Dr Merlin Sheldrake was awarded his PhD from Cambridge University on fungal networks in the tropical rainforests of Panama, not that South America has a monopoly on fungi, their ramifications are virtually worldwide, and around us all the time, thus the inspiration for the sub-title.  The book is presented in eight chapters with titles such as Living Labyrinths, Mycelial Minds and Wood Wide Webs – the latter concept appeared as early as 1999 and is much talked about today where scientists discuss how perhaps up to 250 trees can all be connected, how trees help each other out and how these networks, links and cascades all work together as a superhighway.

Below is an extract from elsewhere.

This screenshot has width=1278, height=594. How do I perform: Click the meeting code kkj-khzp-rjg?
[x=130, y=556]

The book is deeply discussive investigating all sorts of theories, such as  ‘Beer before Bread Hypothesis’ that brought man in from the neolithic (the former), or the ‘Drunken Monkey Hypothesis’ which explains man’s fondness to alcohol (from our earliest ancestors’ ability to smell rotting fruit and thus food – and the single mutation 10 million years ago of the enzyme (ADH4) which allows us not to be poisoned by alcohol), or, indeed Schwendener’s Dual Theory to explain the make up of lichens (fungus plus algae – as believed then). Even Beatrix Potter was not impressed with that. In the ‘Intimacy of Strangers’ chapter Sheldrake provides one of the best introduction to lichens I have seen anywhere, and comes out with this statement: ‘A portion of the minerals in your body is likely to have passed through your body at some stage’ – a sobering thought after he has explained about lichens mining the minerals on their substrates and releasing these into the environment. After all lichens go back 400 million years in their fossil history, and that today they encrust ‘8% of the planet’s surface.’ and that the record breaking lichen lives in Swedish Lapland and is over 9000 years old.  It seems that the dual-theory needs to be undated as recent researchers have found there are other ‘partners’ in lichens. After scientists ground up lichens and checked the DNA they found plenty of bacteria  (‘jam-packed full of bacteria’) and yeast. Lichens are thus ‘microbiomes’.

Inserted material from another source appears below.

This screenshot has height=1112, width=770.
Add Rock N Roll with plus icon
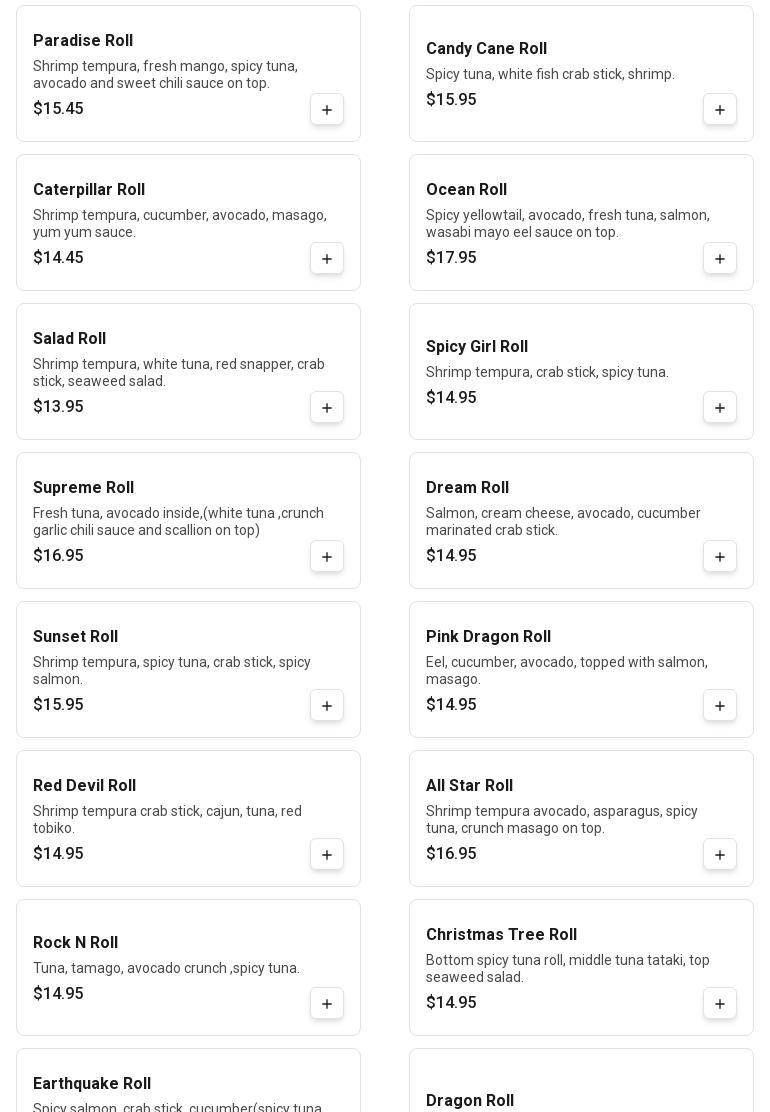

I was particularly taken by Sheldrake’s appreciation of Monotropa fungi, since I had photographed this very rare fungus on a mountain top in the Cévennes (Gard, France). He called it a ‘mycoheterotroph’, as it is a fungus that makes no energy itself and it is entirely dependent other sources; and he compares it to some blue Voyria species in Panama. Such a tongue-twister name is ‘An unlovely name for such characteristic plants’. I agree.  Apparently 10% of plant species share this phenomenon. Although Sheldrake calls fungi plants, he does explore the slippery way that fungi are named, but after all the debate, the concensus is that they untidyly fall into a separate kingdom, if one really must put species into boxes in the first place.

                 

The book has 16pp of colour images in the centre of the book (I would have like many, many more), a bibliography and index. The ‘Notes’ are, in some cases, more interesting in back stories and supporting scientific information, than the text and are arranged by chapter.  The flow of the book is made more readable and enjoyable, and it stands as a very good read from a scientific enthusiast who is intimately enveloped in the world of mystical mycelia. It has a serious scientific edge to the book and it will be of great interest to those who like the fascination of fungi and their latest scientific advances. It is highly recommended, and will become a key work. The pyschodelic cover is a masterpiece.  John Feltwell 7 February 2021.